** start **

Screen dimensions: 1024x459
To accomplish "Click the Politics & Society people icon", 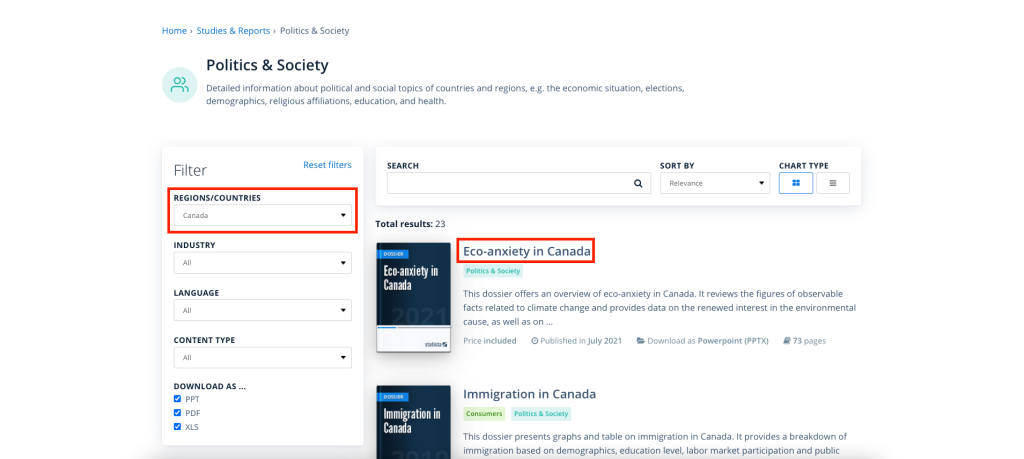I will (180, 84).
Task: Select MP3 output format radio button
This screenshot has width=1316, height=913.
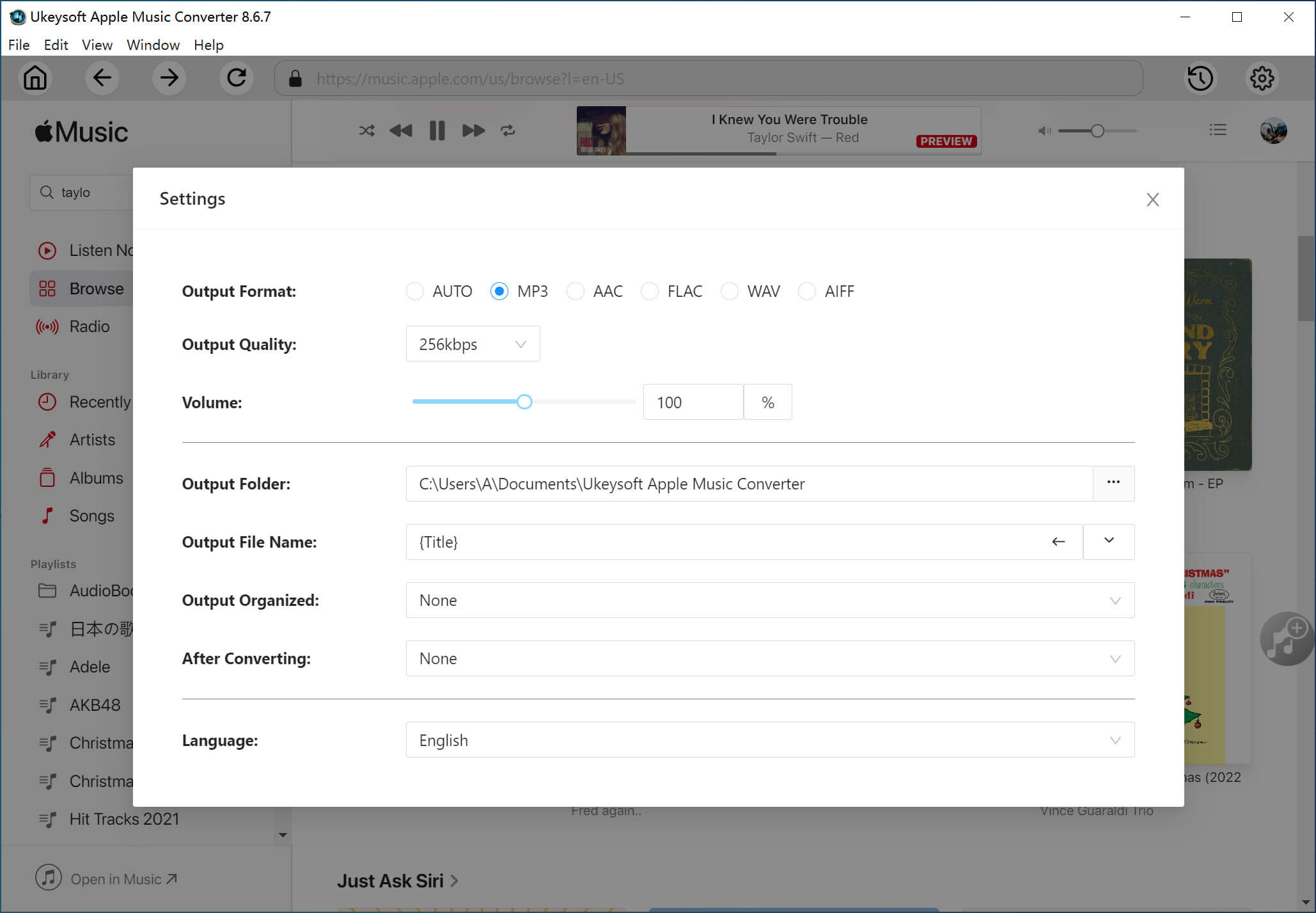Action: point(500,291)
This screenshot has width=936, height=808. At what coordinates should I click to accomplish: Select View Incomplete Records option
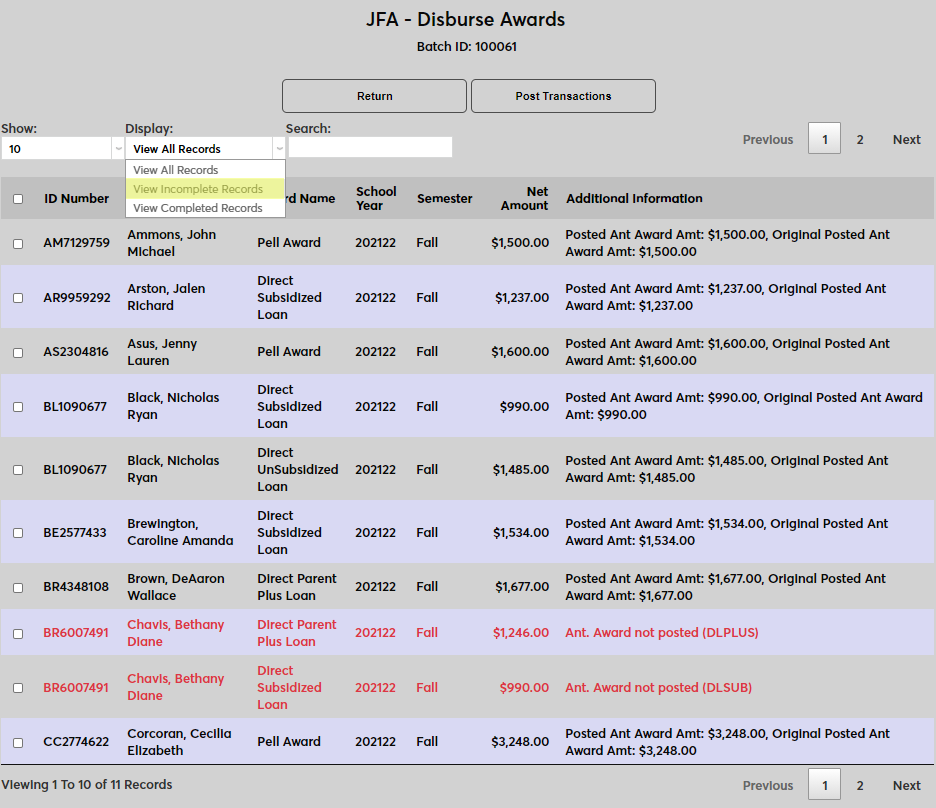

** end **

Extract everything from the line containing "Task: Select MP3 output format radio button" down to the end of the rows and reproduce it unchanged, leaving out the pictures.

▶ _EXERCISE RESPONSE_:
Task: Select MP3 output format radio button
This screenshot has width=1316, height=913.
Action: point(500,291)
This screenshot has width=936, height=808. At what coordinates should I click to accomplish: Select View Incomplete Records option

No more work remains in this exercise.